Butch Cassidy and the Sundance Kid marveled (in the movie at least) at the tenacity of the paid posse of characters tracking them relentlessly for reward money. Perhaps an indication of the mind-set separating guys looking for a quick hit (Butch and the Kid) and those willing to doggedly pursue a profit (bounty hunters).
The source of this musing was a note from the Boys at Bespoke (highly recommended, https://www.bespokepremium.com) talking about current trends in the sentiment of investment newsletter writers. An interesting group and one generally viewed a bit warily here at Invest-Notes. There are a few grizzled veterans held in high esteem, folks like Ned Davis and Barry Ritholtz, because they focus on providing context. They help us think about stuff often not found on our personal radar due to both bias and ignorance. They don’t tell us what to do, they teach us how to think.

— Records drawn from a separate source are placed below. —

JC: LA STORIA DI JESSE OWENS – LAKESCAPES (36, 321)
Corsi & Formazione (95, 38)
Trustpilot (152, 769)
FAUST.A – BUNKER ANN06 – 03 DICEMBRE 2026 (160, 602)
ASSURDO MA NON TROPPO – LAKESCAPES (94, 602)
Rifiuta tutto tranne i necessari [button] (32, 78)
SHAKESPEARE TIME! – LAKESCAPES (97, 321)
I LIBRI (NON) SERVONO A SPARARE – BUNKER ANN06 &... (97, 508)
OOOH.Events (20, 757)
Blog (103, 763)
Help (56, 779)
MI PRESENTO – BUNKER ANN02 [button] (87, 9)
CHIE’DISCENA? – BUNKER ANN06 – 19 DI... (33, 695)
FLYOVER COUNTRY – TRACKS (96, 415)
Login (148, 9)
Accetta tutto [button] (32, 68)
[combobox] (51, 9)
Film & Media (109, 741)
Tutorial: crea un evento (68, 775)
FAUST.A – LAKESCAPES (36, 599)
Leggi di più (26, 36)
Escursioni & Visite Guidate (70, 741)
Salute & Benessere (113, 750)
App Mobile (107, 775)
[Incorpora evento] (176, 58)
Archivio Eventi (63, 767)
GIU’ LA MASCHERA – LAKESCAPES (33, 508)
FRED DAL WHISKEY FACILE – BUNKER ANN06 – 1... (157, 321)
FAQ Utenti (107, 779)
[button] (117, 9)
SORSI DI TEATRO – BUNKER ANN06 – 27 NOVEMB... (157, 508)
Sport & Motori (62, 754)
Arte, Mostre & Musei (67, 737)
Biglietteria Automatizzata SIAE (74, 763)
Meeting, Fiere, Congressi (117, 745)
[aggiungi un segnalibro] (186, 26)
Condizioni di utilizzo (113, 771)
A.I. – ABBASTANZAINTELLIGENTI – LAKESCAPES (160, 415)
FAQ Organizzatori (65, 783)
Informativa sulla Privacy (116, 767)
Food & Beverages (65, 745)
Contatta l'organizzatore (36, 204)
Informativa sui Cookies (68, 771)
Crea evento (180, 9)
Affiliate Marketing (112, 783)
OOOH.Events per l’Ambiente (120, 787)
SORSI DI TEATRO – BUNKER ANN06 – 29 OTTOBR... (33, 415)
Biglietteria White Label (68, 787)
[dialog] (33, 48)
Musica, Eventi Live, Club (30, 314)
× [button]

At the opposite extreme are pundits who focus on the stock du jour. My favorite example is the guy who provided a list of “Ten Stocks to Hold Forever.” His newsletter was aggressively priced, but as I was often told by subscribers he was an entertaining writer and his reasoning seemed pretty good. But it left me wondering; if I only need ten stocks and I’m done, what do I need a monthly newsletter for? Worse, each year featured a new set of “Ten Stocks to Hold Forever” and how is that supposed work? Add ten new stocks every year, or replace your forever stocks annually? Is this guy the criminal or the posse?
I have no hard data to back up this claim, but I’ll make it anyway. Most newsletter writers likely make their money from subscriptions fees, not from the results of their stock picking. To support this idea let’s go back to the Bespoke Report. On a graph overlaying the sentiment found in newsletters with the performance of the S&P 500 starting in 2002 displays little to inspire confidence. This sentiment measurement comes from a weekly survey by Investors Intelligence where the spread between the number of bears (negative on stocks) is subtracted from the number of bulls (positive on stock ownership).
Combine this with a necessity to continually come up with new investment ideas – to keep people reading and renewing their subscriptions – and there is little evidence that any investment strategy based on continual turnover of a portfolio is going to provide value over time. In many ways this concept has the sound of a do-it-yourself mutual fund where the investor gets to churn his account instead of an advisor.
In many cases the best to be said is that the majority of newsletters shared with me by Invest-Notes readers (usually to solicit an opinion on stocks being suggested) is the selections tend to be smaller, and often obscure, equities not much covered by the Wall Street crowd. Though it was Bolivia, a smaller and generally obscure, recommendation about where to go next that lead Butch and Sundance to a regrettable ending.